# Document passage
-- Opening Marker --

한빛사 논문
Sanghun Lee1,2,*, Jessica Ann Lasky-Su3, Christoph Lange2,3, Wonji Kim3, Preeti Lakshman Kumar4, Merry-Lynn N. McDonald4, Carlos A. Vaz Fragoso5, Cecelia Laurie6, Benjamin A. Raby3, Juan C. Celedón7, Michael H. Cho3, Sungho Won8, Scott T. Weiss3 and Julian Hecker3
1Department of Medical consilience, Graduate school, Dankook university, Yongin, South Korea
2Department of Biostatistics, Harvard T.H. Chan School of Public Health, Boston, MA, USA
3Channing Division of Network Medicine, Brigham and Women's Hospital, Boston, MA, USA
4Division of Pulmonary, Allergy and Critical Care Medicine, University of Alabama at Birmingham, Birmingham, AL, USA
5Geriatric Medicine, Yale School of Medicine, New Haven, CT, USA
6Department of Biostatistics, University of Washington, Seattle, WA, USA
7Division of Pediatric Pulmonary Medicine, UPMC Children's Hospital of Pittsburgh, University of Pittsburgh, Pittsburgh, PA, USA
8Department of Public Health Science, Seoul National University, Seoul, South Korea
*Corresponding author
Abstract
Background
Most children diagnosed with asthma suffer from respiratory symptoms such as cough, dyspnea, and wheezing which are also important markers of overall respiratory function. A decade of genome-wide association studies (GWAS) have investigated the genetic susceptibility of asthma diagnosis itself, but few have focused on important respiratory symptoms that characterise childhood asthma.

-- Closing Marker --

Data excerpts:
-- Opening Marker --

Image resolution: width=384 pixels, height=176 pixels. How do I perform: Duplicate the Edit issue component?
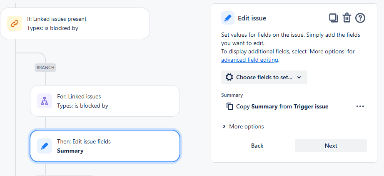[334, 18]
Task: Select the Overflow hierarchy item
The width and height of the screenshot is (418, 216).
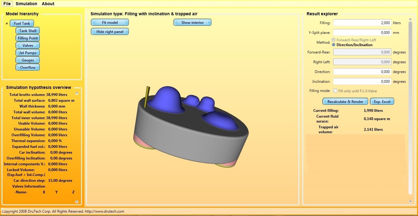Action: 28,68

-- Closing Marker --

Proceed with the abstract on genetic studies of childhood asthma symptoms, writing on from its last sentence.

# Answer to this task
Method
Using whole-genome sequencing (WGS) data for 894 asthmatic trios from a Costa Rican cohort, we performed family-based association tests (FBATs) to assess the association between genetic variants and multiple asthma-relevant respiratory phenotypes: cough, phlegm, wheezing, exertional dyspnea, and exertional chest tightness. We tested whether genome-wide significant associations replicated in two additional studies: 1) 286 WGS trios from the Childhood Asthma Management Program (CAMP), and 2) 2691 African American (AA) current or former smokers from the COPDGene study.
Results
In the 894 Costa Rican trios, we identified a genome-wide significant association between exertional dyspnea and single nucleotide polymorphism (SNP) rs10165869, located on chromosome 2q37.3 with a p value of 3.49×10−9 that was replicated in the CAMP cohort (p=0.0222) with the same direction of association (combined p=5.54×10−10), but was not associated in the AA subjects from COPDGene. We also found suggestive evidence of a link between SNP rs10165869 and the atypical chemokine receptor 3 (ACKR3) for the biological interpretation.
Conclusion
We identified and replicated a novel association between exertional dyspnea and SNP rs10165869 in childhood asthma which encourages to discover respiratory symptom associated variants in various airway diseases.